Thus, the aim of this systematic review and meta-analysis was to synthesize the evidence from clinical trials and to estimate the effect of VD administration on fatigue in people with MS.

2. Methods

The Cochrane Collaboration Handbook [28] and the Preferred Reporting Items for Systematic Reviews and Meta-Analyses (Table S1) [29] guided the present study. The protocol was registered in the PROSPERO database (CRD42023400524).

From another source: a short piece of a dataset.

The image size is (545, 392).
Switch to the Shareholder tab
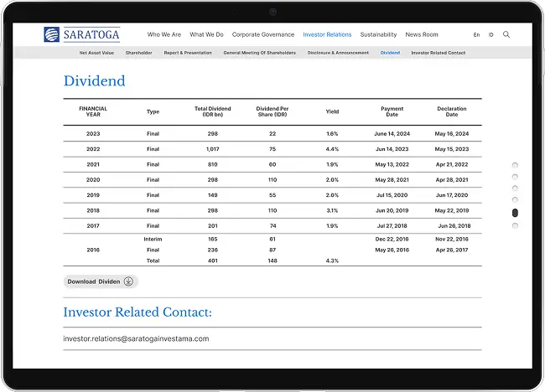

2.1. Data Sources and Searches

Two reviewers (R.F.-R. and SR-G) independently searched the MEDLINE (via PubMed), Cochrane Library, Embase (via Scopus), and Web of Science (WoS) databases from inception to May 2023. The databases were reviewed to identify randomized controlled trials (RCTs) aimed at determining the effectiveness of VD supplementation on fatigue in people with MS. No language restrictions were applied. Moreover, the reference list of the selected studies and the list of references of other systematic reviews and meta-analyses were reviewed for additional relevant studies. The Mendeley desktop find and merge duplicates tool was employed to search for duplicates, and a third reviewer peer-reviewed the search process (M.J.G.-P.). Further details of the search strategy used for each database are available in Table S2.

2.2. Study Selection

The search criteria according to the PICOS strategy were as follows: (i) Participants: people with MS; (ii) Intervention: VD supplementation; (iii) Comparison: no intervention, participants treated with a placebo, or with another intervention that also received an intervention group; (iv) Outcome: fatigue; and (v) Study design: RCTs.
The exclusion criteria were as follows: (1) studies where VD intervention could not be isolated, and (2) studies not reporting enough data to calculate effect size.

2.3. Data Extraction

Two authors (P.L.-M. and A.T.-C.) independently extracted the following information from each included study: (1) first author name and publication year; (2) country; (3) sample characteristics: sample size (female), mean for age, body mass index (BMI), disease severity, type of MS and disease duration, and baseline level of VD; (4) intervention characteristics: duration, frequency and dose of the intervention, adherence, and side effects; and (5) outcomes: fatigue scale. The authors attempted to contact corresponding authors to request information on missing data from the studies and, when this was not possible, the study was excluded. Disagreements in data extraction were resolved by consensus.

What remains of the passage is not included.